Youth Challenges eBook

This eBook from the Gutenberg Project consists of approximately 402 pages of information about Youth Challenges.

Youth Challenges eBook

This eBook from the Gutenberg Project consists of approximately 402 pages of information about Youth Challenges.
At first they gossiped about her, speculated about her, wove crude stories about her.  Some chose to think her exclusive, and endeavored to show her by their bearing that they thought themselves as good as she—­and maybe better.  They might have saved themselves their trouble, for she never noticed.  Lack of proper nourishment did its part.  Women seem prone to neglect their food.  The housewife, if her husband does not come home to the midday meal, contents herself with a snack, hastily picked up, and eaten without interest.  Ruth had no appetite.  She went to the table three times a day because a certain quantity of food was a necessity.  She did not eat at Mrs. Moody’s table, but “went out to her meals. ...”  She ate anywhere and everywhere.

Mrs. Moody alone had tried to approach Ruth.  Ruth had been courteous, but distant.  She wanted no prying into her affairs; no seekers after confidences; no discoverers of her identity.  For gossip spreads, and one does not know what spot it may reach. ...

“It hain’t healthy for her to set in her room all the time,” Mrs.
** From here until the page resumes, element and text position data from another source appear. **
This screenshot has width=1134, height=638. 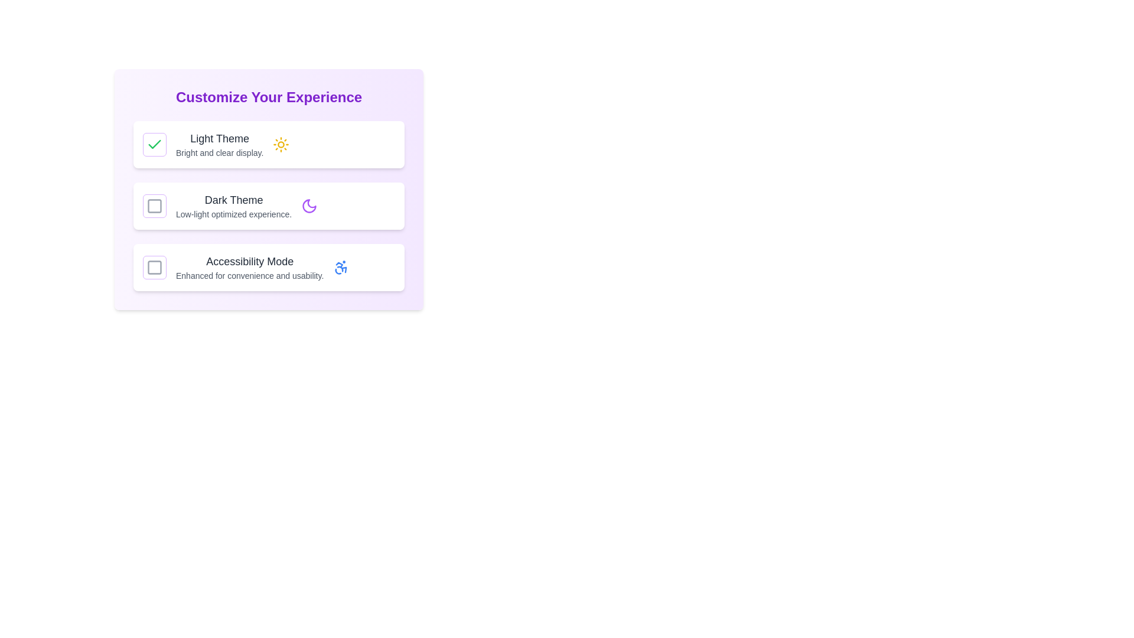 What do you see at coordinates (268, 267) in the screenshot?
I see `the selectable list item labeled 'Accessibility Mode', which is the third option in a vertically stacked list` at bounding box center [268, 267].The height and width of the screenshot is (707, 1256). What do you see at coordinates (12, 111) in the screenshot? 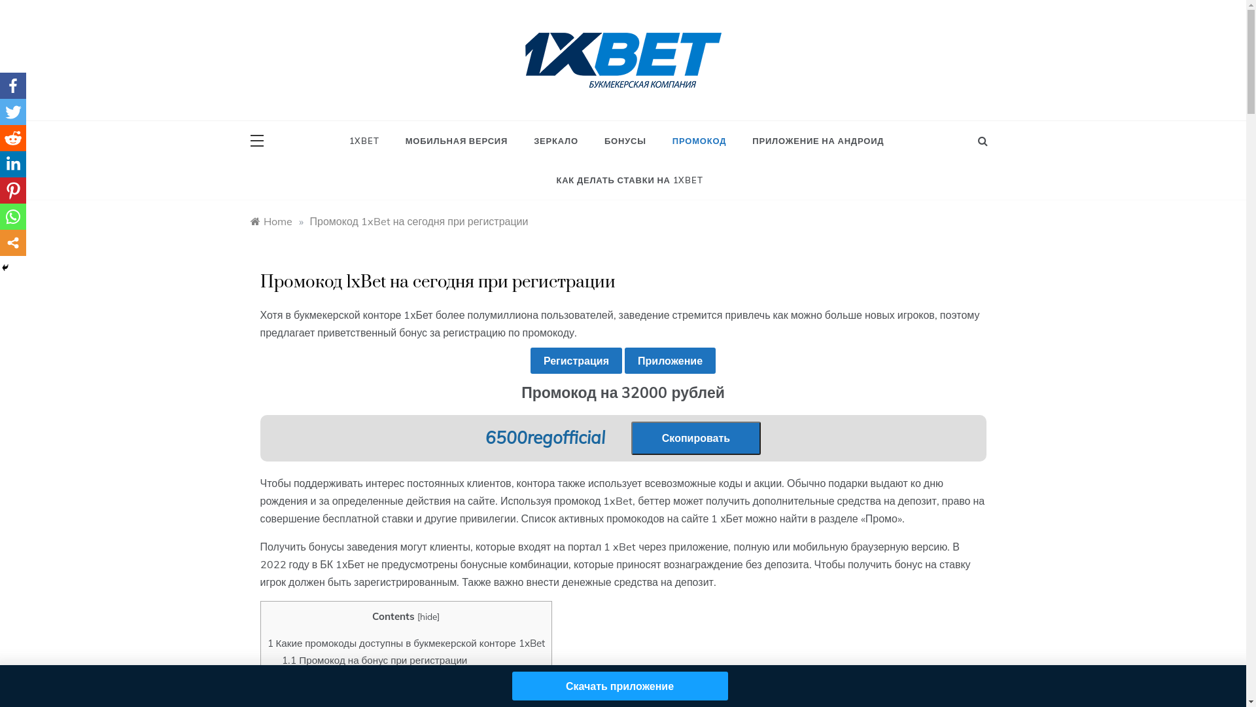
I see `'Twitter'` at bounding box center [12, 111].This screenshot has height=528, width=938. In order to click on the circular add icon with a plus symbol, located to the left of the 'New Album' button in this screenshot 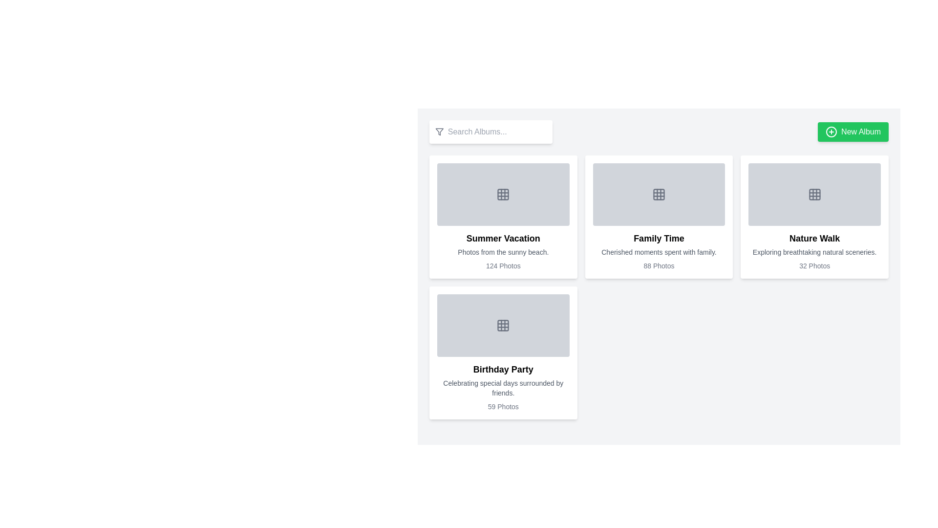, I will do `click(831, 132)`.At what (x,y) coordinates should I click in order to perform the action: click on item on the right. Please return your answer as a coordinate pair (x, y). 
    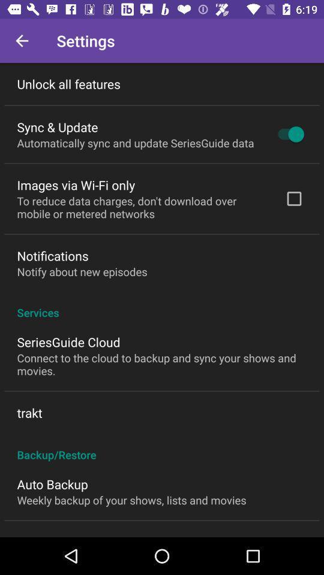
    Looking at the image, I should click on (293, 198).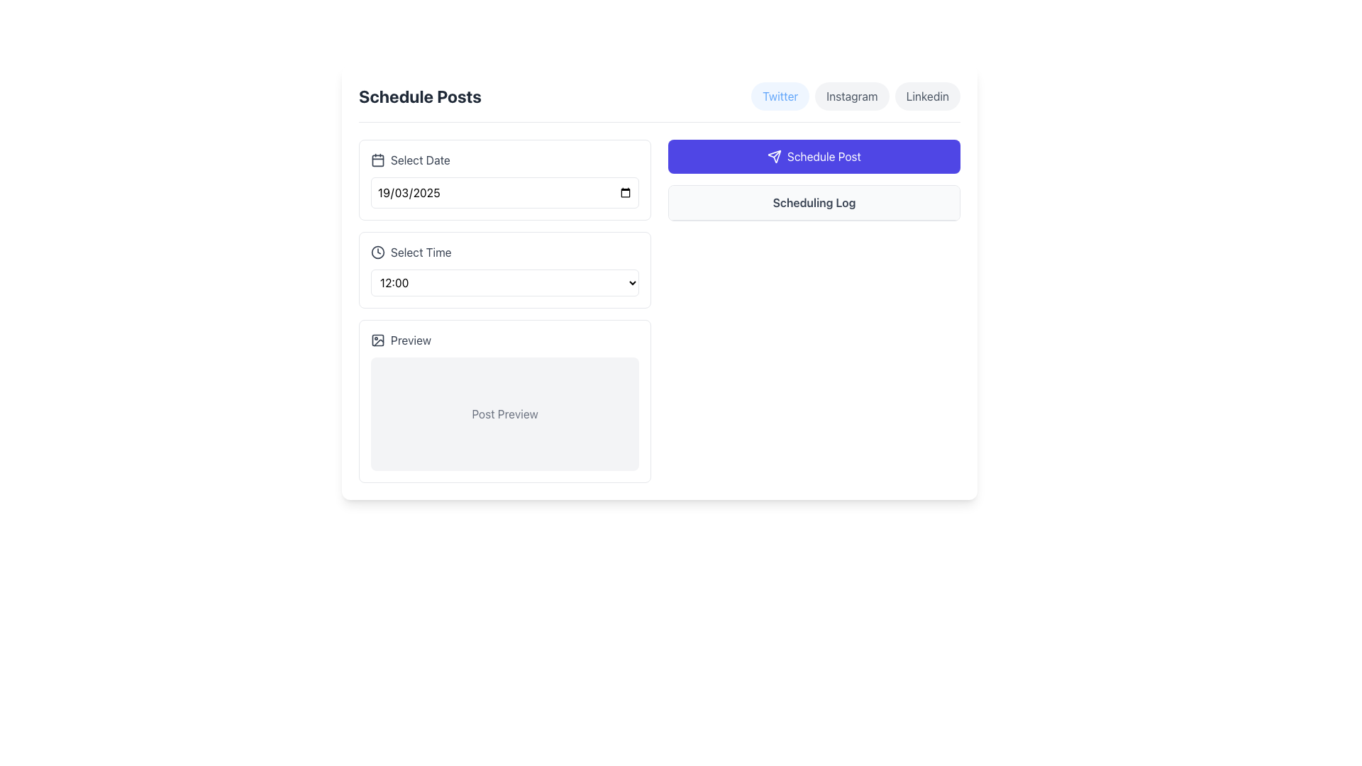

Moody said to the mercenary who helped with the cooking.  “And it hain’t natural for a girl like her never to have comp’ny.  Since she’s been here there hain’t been a call at the door for her—­nor a letter.”

“I hain’t seen her but once or twict,” said the mercenary.  “If I was to meet her face to face on the street, I hain’t sure I’d know it was her.”

“She didn’t look good when she come, and she’s lookin’ worse every day.  First we know we’ll have her down on her back. ...  And then what?...  S’pose she was to be took sudden?  Who’d we notify?”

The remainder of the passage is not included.